Field Note: Eagles At Play

Published: April 13, 2018


By Mark Seth Lender


A juvenile bald eagle perched in a tree (Photo: Mark Seth Lender)

In this field note, Living on Earth’s Explorer-in-Residence Mark Seth Lender remarks on the powerful hold the American Bald Eagle has on our collective awe, and on how severely we have decimated their numbers in the centuries since Europeans landed on North America’s shores.

The first time you see an adult bald eagle an image is painted in the mind’s eye, the white head, the great wings beating in their slow and powerful way like the single rower in an Eakins painting. And each and every time thereafter it is that first vision, recalled. We seldom stop to question why we feel this way. At least part of the answer is rara avis; literally “Rare Bird.”
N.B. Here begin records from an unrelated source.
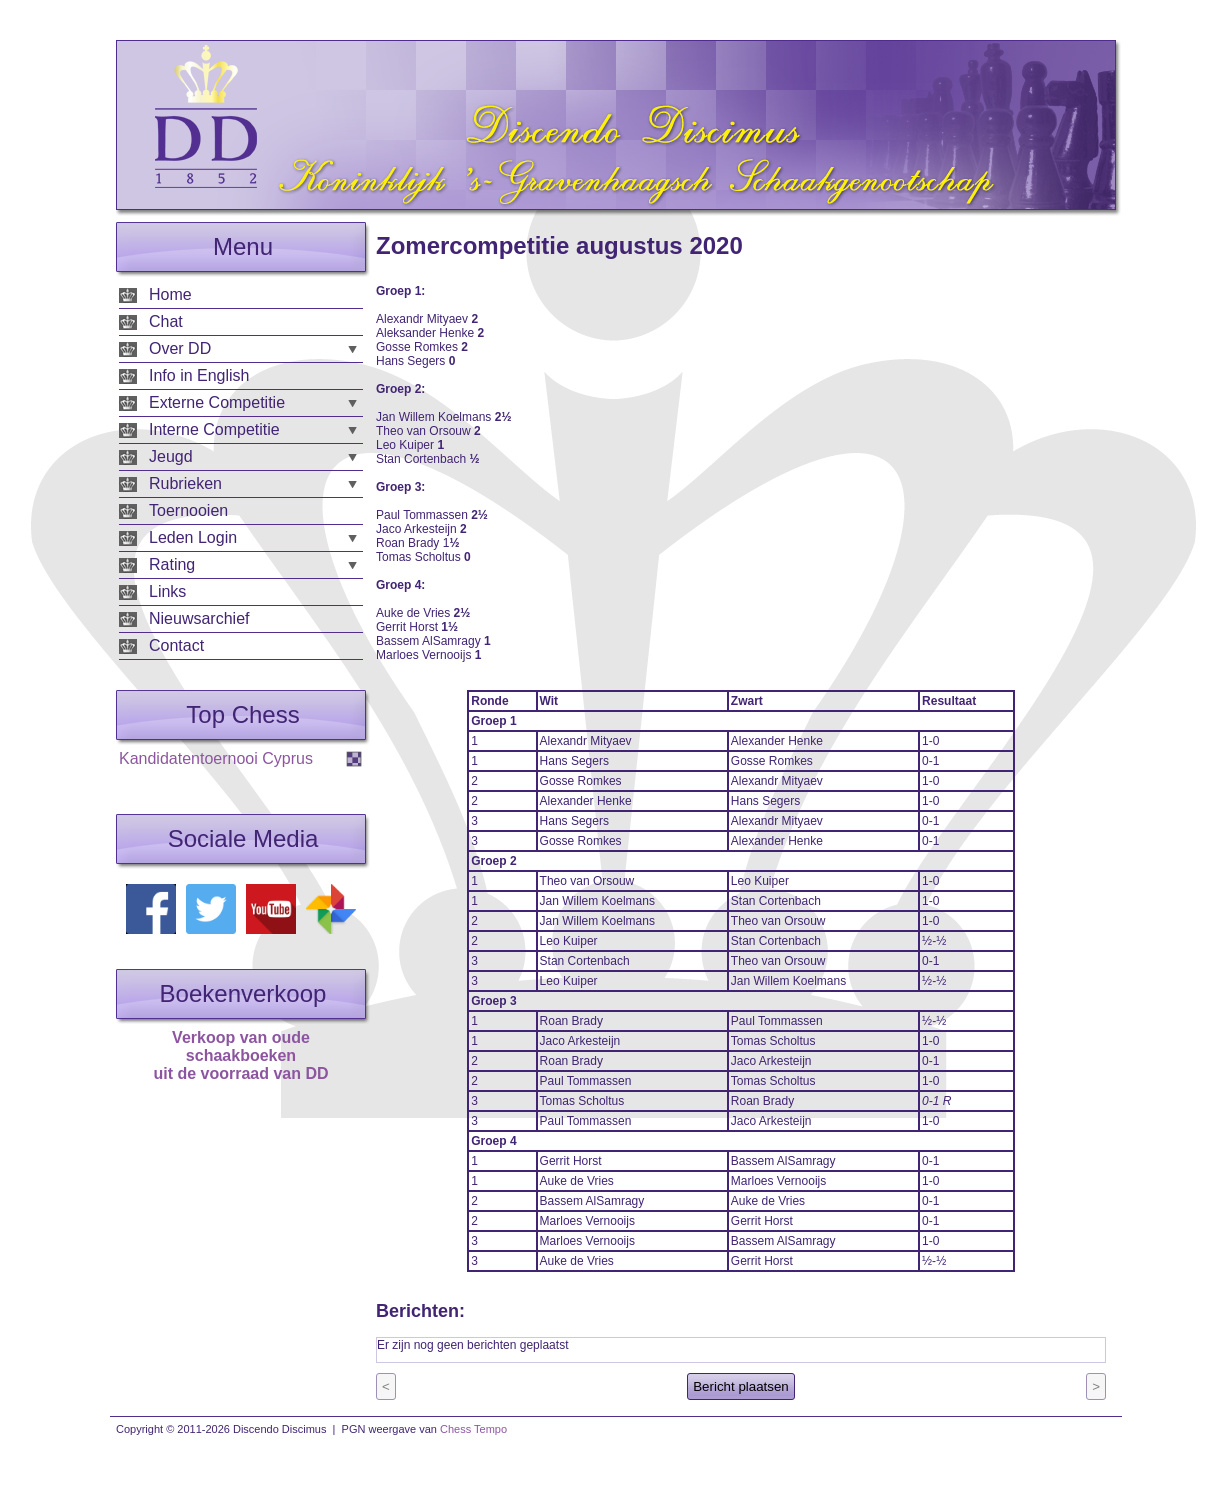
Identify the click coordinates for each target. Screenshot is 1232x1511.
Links (167, 591)
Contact (176, 645)
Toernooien (188, 510)
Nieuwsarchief (199, 618)
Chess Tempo (473, 1429)
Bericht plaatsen (741, 1386)
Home (170, 294)
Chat (166, 321)
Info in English (199, 375)
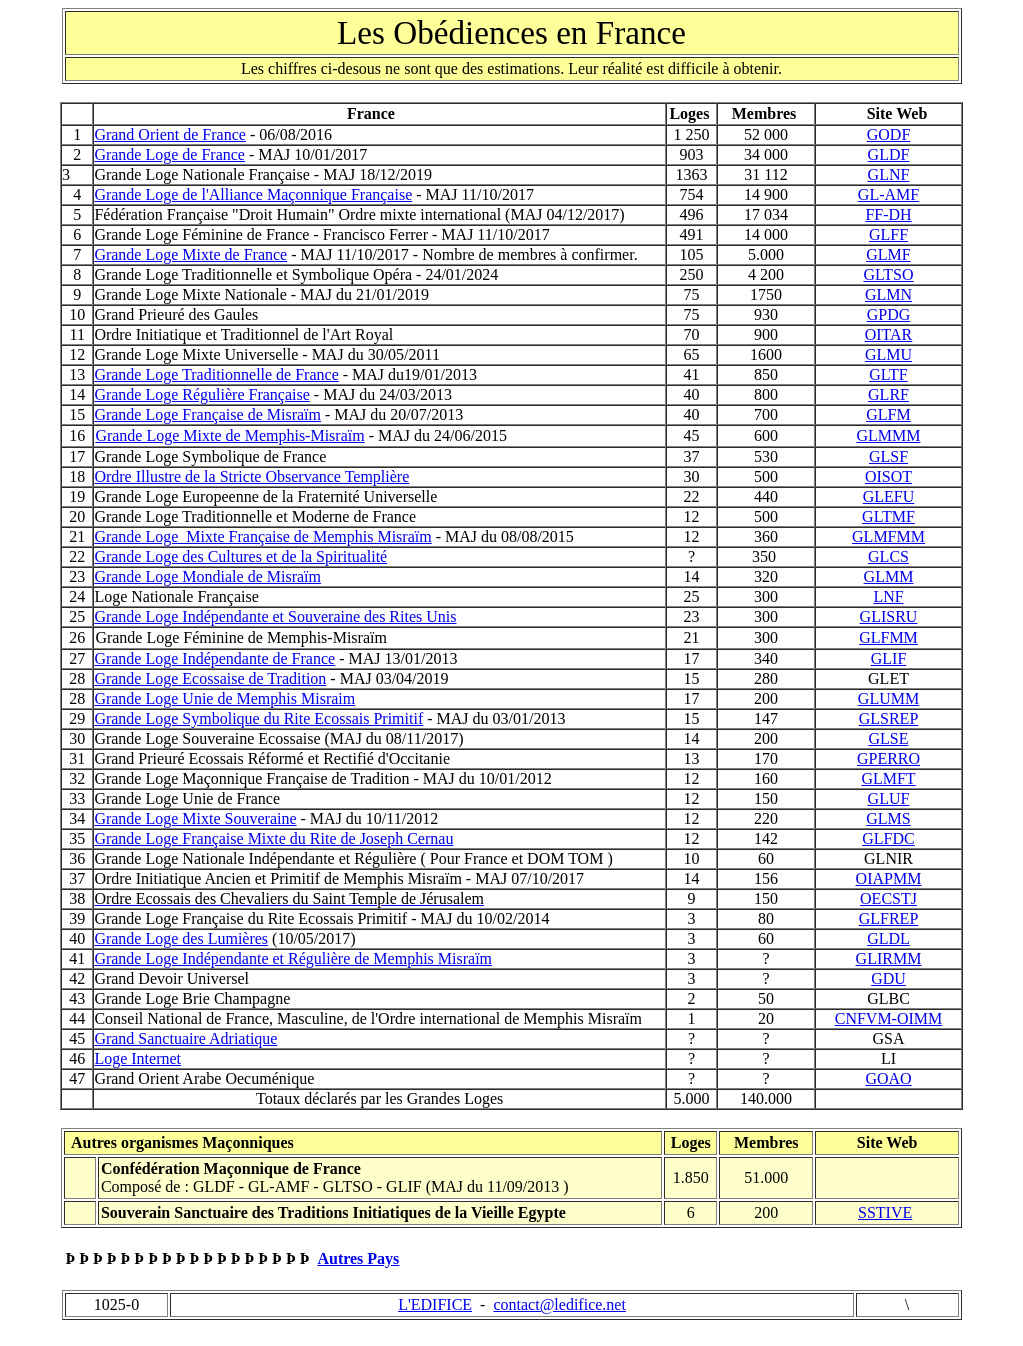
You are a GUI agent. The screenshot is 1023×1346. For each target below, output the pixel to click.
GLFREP (889, 918)
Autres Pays (358, 1258)
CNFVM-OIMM (889, 1018)
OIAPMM (889, 878)
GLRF (888, 394)
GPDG (889, 314)
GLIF (889, 658)
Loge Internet (137, 1058)
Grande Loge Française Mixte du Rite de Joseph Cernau (273, 838)
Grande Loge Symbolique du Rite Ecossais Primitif (258, 718)
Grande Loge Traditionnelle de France (216, 374)
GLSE (889, 738)
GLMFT (888, 778)
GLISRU (889, 616)
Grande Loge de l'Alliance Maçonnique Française (253, 194)
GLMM (889, 576)
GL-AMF (888, 194)
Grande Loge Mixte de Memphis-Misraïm (229, 435)
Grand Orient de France (170, 134)
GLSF (888, 456)
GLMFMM (888, 536)
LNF (888, 596)
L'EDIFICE (435, 1304)
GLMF (888, 254)
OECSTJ (888, 898)
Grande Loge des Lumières (181, 938)
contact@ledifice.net (559, 1304)
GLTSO (888, 274)
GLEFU (889, 496)
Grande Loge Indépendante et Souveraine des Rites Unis (275, 616)
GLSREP (889, 718)
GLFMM (888, 637)
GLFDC (888, 838)
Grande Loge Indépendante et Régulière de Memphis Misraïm (293, 958)
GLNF (889, 174)
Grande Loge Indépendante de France (214, 658)
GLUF (889, 798)
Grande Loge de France (169, 154)
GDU (888, 978)
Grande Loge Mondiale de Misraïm (207, 576)
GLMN (888, 294)
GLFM (888, 414)
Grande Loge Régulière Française (201, 394)
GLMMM (888, 435)
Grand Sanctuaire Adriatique (185, 1038)
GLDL (888, 938)
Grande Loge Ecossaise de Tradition (210, 678)
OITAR (889, 334)
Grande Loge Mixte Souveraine (195, 818)
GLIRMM (889, 958)
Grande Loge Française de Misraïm (207, 414)
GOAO (888, 1078)
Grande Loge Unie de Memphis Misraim (224, 698)
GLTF (888, 374)
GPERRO (888, 758)
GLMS (888, 818)
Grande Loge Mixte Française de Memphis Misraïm (262, 536)
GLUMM (888, 698)
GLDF (889, 154)
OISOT (888, 476)
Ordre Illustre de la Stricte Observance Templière (251, 476)
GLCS (888, 556)
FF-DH (888, 214)
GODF (889, 134)
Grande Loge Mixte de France (190, 254)
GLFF (888, 234)
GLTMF (888, 516)
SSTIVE (885, 1212)
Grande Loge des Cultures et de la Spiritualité (240, 556)
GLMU (888, 354)
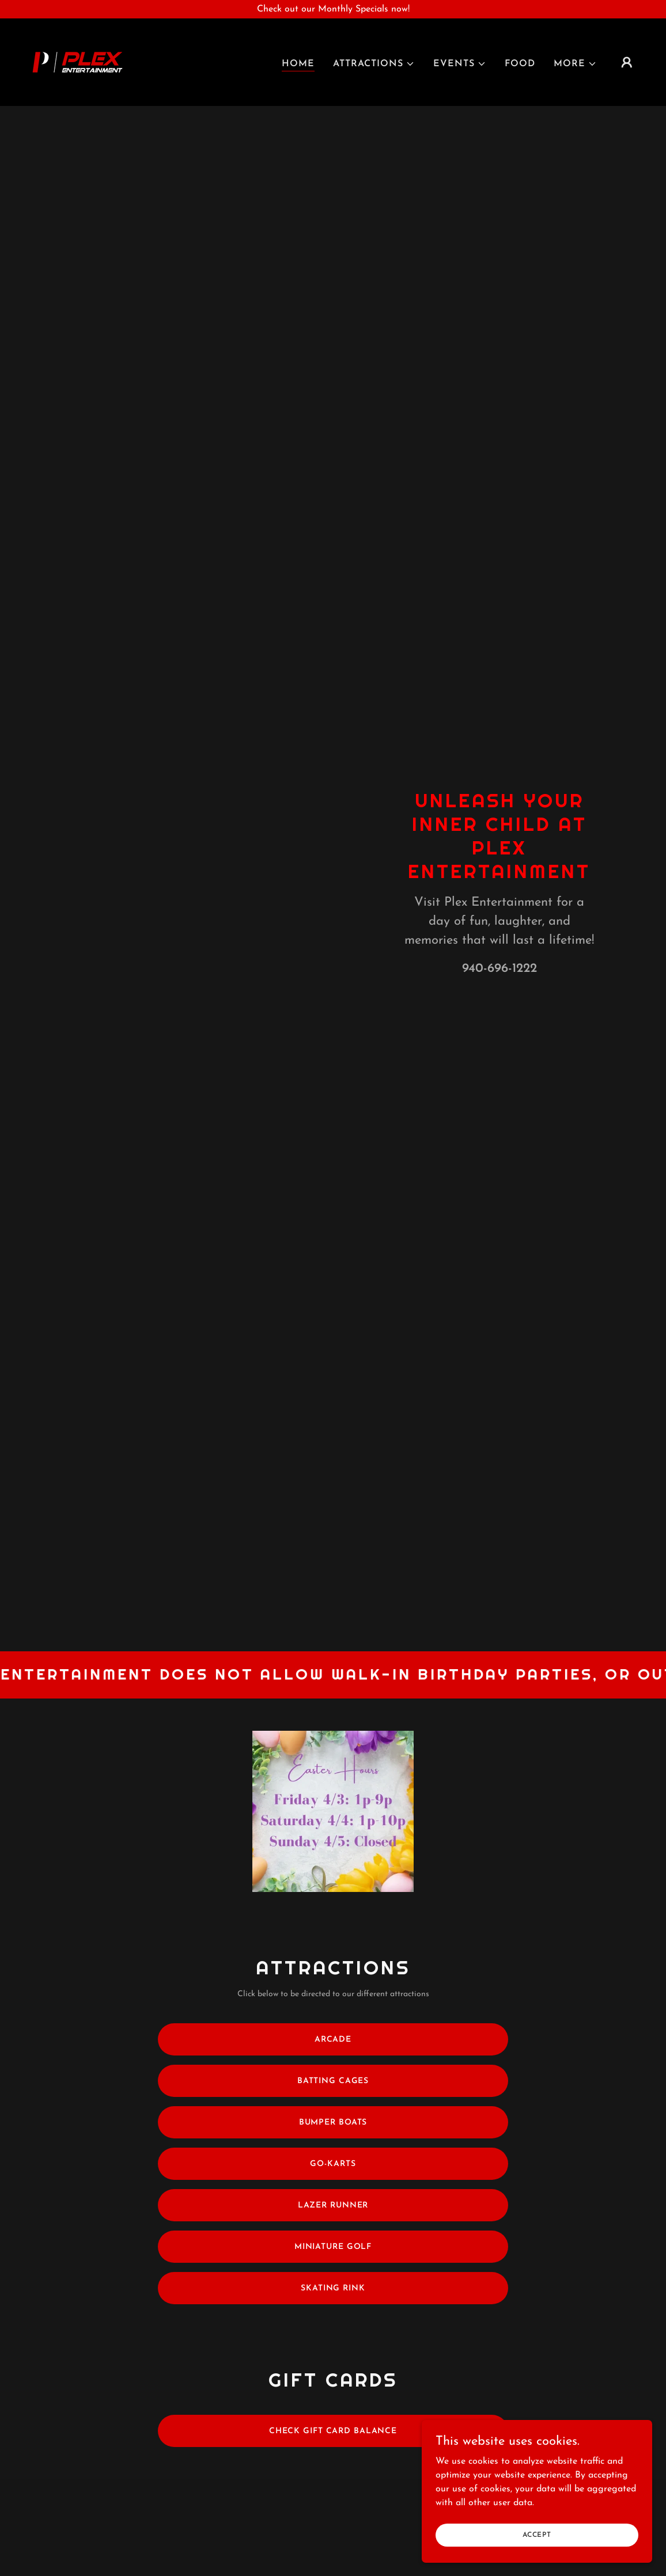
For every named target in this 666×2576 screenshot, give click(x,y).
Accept (537, 2534)
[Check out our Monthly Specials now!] (333, 9)
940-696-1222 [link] (499, 968)
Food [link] (520, 64)
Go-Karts (332, 2164)
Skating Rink (333, 2288)
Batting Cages (333, 2081)
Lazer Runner (333, 2205)
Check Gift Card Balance (333, 2431)
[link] (77, 61)
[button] (374, 64)
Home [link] (298, 64)
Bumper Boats (333, 2122)
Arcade (333, 2039)
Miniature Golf (333, 2247)
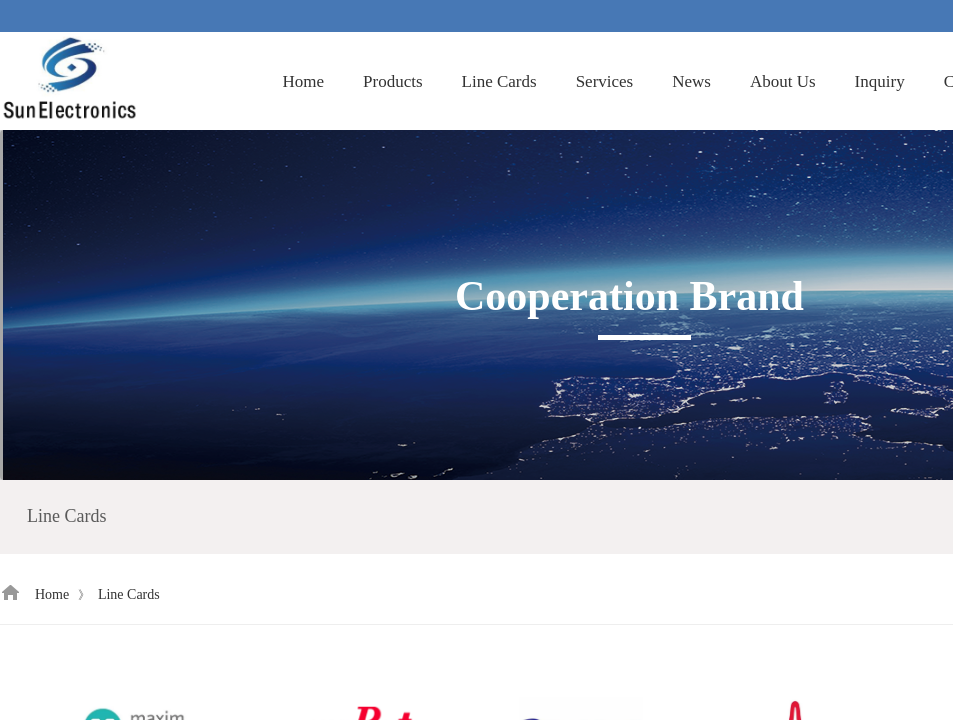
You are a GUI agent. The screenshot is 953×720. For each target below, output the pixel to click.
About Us (783, 81)
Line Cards (499, 81)
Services (605, 81)
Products (393, 81)
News (691, 81)
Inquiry (880, 81)
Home (304, 81)
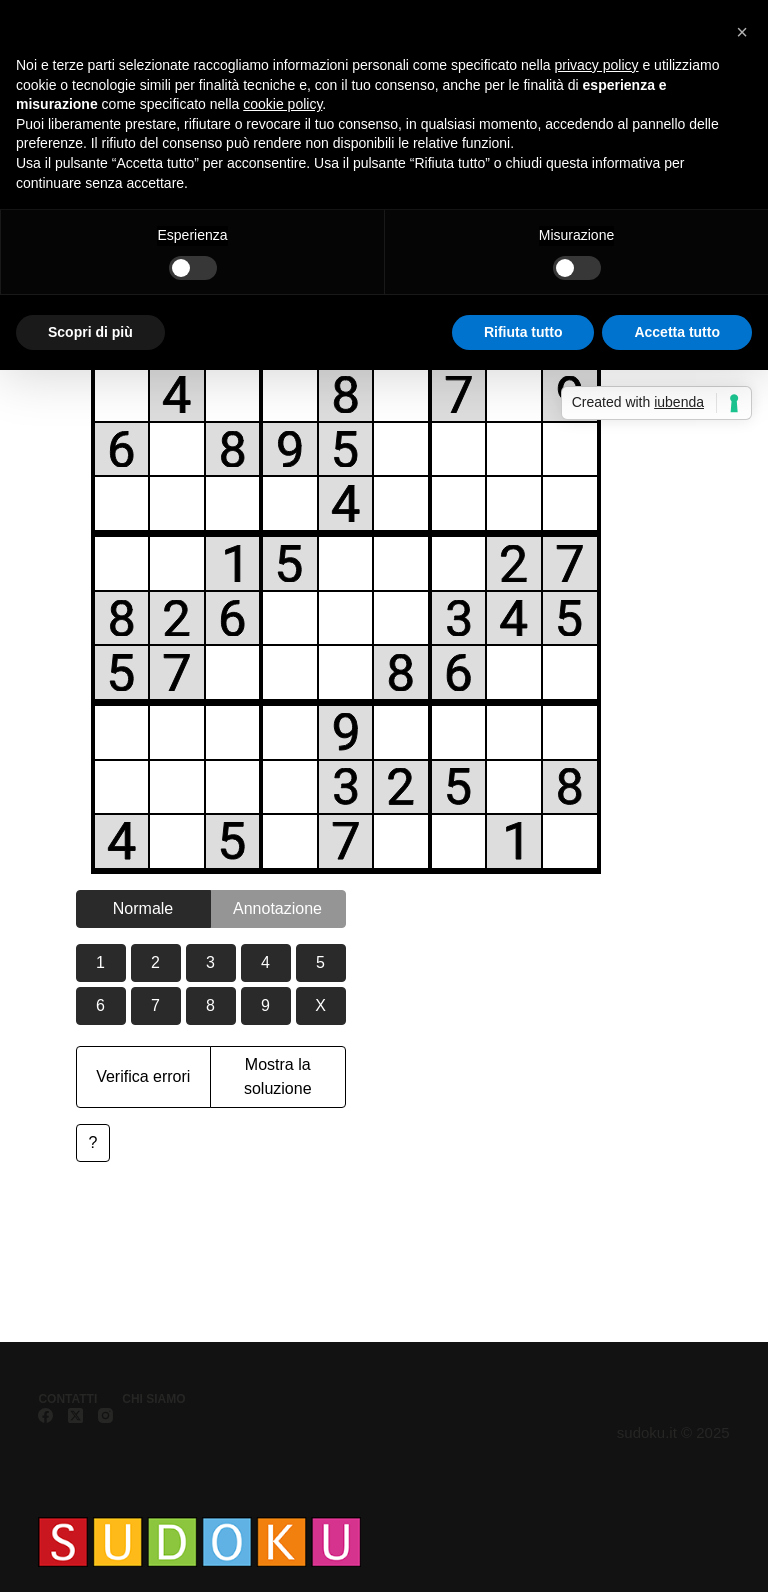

Some people will tell you eagles are doing fine. There are plenty. It’s just fine if wind power kills a hundred; five hundred. Or they will claim, as they do, that in some places bald eagles are a pestilence. Are we to be reassured? Enough to deny our own remarkable experience?

Before European contact there were bald eagles in North American by the hundreds of thousands. They were poisoned (advertently as pests, inadvertently by DDT), shot because ranchers thought they took livestock (they don’t) or for sport, or both; had their habitat destroyed. And the number of bald eagles plummeted. With the banning of DDT, and deliberate eradication of eagles constrained, the population rebounded. But by how much? Ten percent of what they were before? Twenty? Our perception of the eagle as exceptional rings true. In more ways than one.